My problem with "equivalent atoms" is that by definition there's no way of sticking a label on an atom - once you've established that it's 12C, there's really nothing to distinguish it from all the other 12Cs in the universe. Breaking that has implications for e.g. radioactive decay that could start snowballing quite fast. (Not to mention information storage! If each hydrogen atom is meaningfully unique, it's carrying around enough information to distinguish it from the other 1E53 hydrogen atoms...)

The "same arrival place" is clearly a direct borrowing from H. Beam Piper's Paratime stories, where it's used primarily for comedic effect (in the first one, our hero's conveyor head is set up in what's normally the ladies' shower room at a factory; after that it's barely mentioned). In that setting, there aren't any worlds with radically different geography or astronomy, so he can get away with it. As far as I can see, the only real virtues in the IW setting are (a) to stop PCs translating into para-Fort-Knox without someone on Homeline knowing about it and (b) to restrict them mostly to the surface of Earth. Except that that doesn't work.
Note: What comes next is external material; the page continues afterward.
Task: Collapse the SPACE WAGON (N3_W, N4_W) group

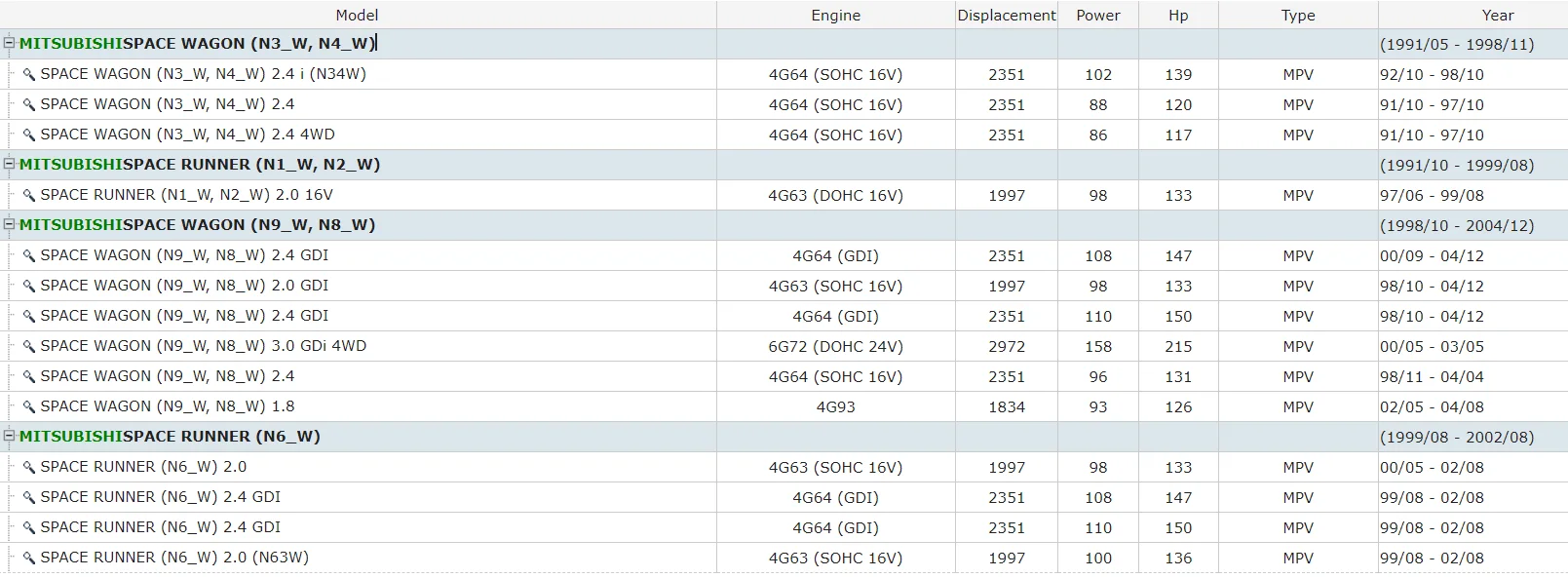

I've gone on before about my idea of "staging worlds". One per quantum, find a world with a breathable atmosphere but otherwise as safe as possible. Build a few big, airmobile conveyor stages for one-off missions. Whenever you find a place that matches somewhere you want to go repeatedly, build a permanent stage there. Presto, no more hurried cross-Quantum jumps.

But this applies to everyone else too. If I want to break into any world's Fort Knox or Hermitage or Bank of England, I just find a sufficiently empty world on the same quantum, get my conveyor there, and hop across.

As for the surface of Earth, how important is that? It's mostly where things are happening anyway. A scenario that forces the players to use local travel because the conveyor on Homeline can't be put where it's needed can be flipped so that putting the conveyor on target would cause other problems ("we can't drop you straight onto that Lucifer-5 space station because they'd notice the mass imbalance").

So I think, on balance, I'd be inclined to dump the "must arrive at same point" requirement. Here's an alternative: for a new world, the first few arrival locations (by automated probes, usually) are random. Once some of them have sensed the local geometry and reported back, arrival can be anywhere the navigator likes.

What does this break, in setting terms?